L’ironie en la matière (à double titre) est la distance mesurée en années-lumière qui sépare mes aspirations profondes de ce monde tentaculaire auquel nul n’est censé échapper. Que voulez-vous ? J’ai mon petit côté « village gaulois » qui doit avoir son charme aussi.
Ainsi en va-t-il du portable que j’ai choisi de ne pas avoir. Jusqu’à quand ? C’est de plus en plus difficile. Cette chose que l’on porte, que l’on traîne, que l’on consulte à toute heure, à table et ailleurs, qui nous isole en nous vantant le lien avec le lointain au détriment du proche, voire du prochain. Ce portable que l’on porte, je n’y peux rien, m’est insupportable.

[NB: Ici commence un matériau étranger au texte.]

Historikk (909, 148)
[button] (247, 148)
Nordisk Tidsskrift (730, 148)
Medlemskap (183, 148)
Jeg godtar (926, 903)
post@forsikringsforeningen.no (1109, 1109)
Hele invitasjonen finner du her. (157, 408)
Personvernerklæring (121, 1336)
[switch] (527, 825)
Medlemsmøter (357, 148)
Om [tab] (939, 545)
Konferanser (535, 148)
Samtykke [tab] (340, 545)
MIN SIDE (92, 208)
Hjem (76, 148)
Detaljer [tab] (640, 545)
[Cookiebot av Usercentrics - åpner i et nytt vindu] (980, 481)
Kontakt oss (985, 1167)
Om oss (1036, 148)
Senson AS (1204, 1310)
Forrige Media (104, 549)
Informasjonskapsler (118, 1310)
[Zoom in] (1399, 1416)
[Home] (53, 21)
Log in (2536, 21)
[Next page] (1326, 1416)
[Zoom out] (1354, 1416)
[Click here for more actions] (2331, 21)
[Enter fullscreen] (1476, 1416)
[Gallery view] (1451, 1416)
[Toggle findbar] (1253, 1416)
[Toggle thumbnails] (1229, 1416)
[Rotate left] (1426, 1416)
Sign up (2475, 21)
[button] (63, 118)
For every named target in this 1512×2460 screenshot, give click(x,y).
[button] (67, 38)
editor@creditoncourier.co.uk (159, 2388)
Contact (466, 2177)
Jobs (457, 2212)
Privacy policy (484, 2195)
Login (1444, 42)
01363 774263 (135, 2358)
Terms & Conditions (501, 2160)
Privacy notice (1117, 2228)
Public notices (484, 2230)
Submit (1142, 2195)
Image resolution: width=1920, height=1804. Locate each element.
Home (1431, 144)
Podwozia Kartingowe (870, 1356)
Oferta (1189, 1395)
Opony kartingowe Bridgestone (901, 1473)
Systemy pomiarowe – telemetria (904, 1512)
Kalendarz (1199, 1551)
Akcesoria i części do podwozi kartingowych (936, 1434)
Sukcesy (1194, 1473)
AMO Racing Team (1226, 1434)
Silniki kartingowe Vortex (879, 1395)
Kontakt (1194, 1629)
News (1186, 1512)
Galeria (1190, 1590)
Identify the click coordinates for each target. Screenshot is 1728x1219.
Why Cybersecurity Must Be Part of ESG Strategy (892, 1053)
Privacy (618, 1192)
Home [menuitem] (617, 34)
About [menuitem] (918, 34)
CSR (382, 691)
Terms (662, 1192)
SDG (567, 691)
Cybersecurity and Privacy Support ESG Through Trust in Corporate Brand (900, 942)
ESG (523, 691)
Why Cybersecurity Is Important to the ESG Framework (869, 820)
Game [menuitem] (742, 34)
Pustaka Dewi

Mais si nous acceptons si facilement de nous encombrer d’un portable ou de tout objet dont nous nous disons propriétaire, combien est-il difficile de nous encombrer de notre frère, surtout quand il nous amène son lot de soucis. Quand le prochain devient un boulet, nous n’avons pas toujours le cœur de le porter. A l’extrême, Caïn lance tel un défi à Dieu qui l’interroge « Suis-je le gardien de mon frère ? » (Gén 4,9). Même si nous ne nous débarrassons pas tous les jours de notre frère, celui-ci, quand il se rend insupportable, devient un encombrant dont on souhaiterait se départir pour retrouver notre paix douillette.
Parfois au sein même de la famille, le frère ou la sœur est un enfant. L’amour ne suffit pas toujours, du moins dans l’âpreté du conflit, à régler la situation. Le découragement peut saisir le parent. Vient, me semble-t-il, le moment de méditer la liberté que Dieu nous accorde pour acquiescer en pleine conscience à sa Parole. Nous avons parfois comme parent à laisser partir le fils prodigue sans avoir l’assurance d’un retour.
Quand l’interrogation et le doute font place à l’espérance malgré tout, nous pouvons alors éprouver la foi comme une expérience concrète de vie.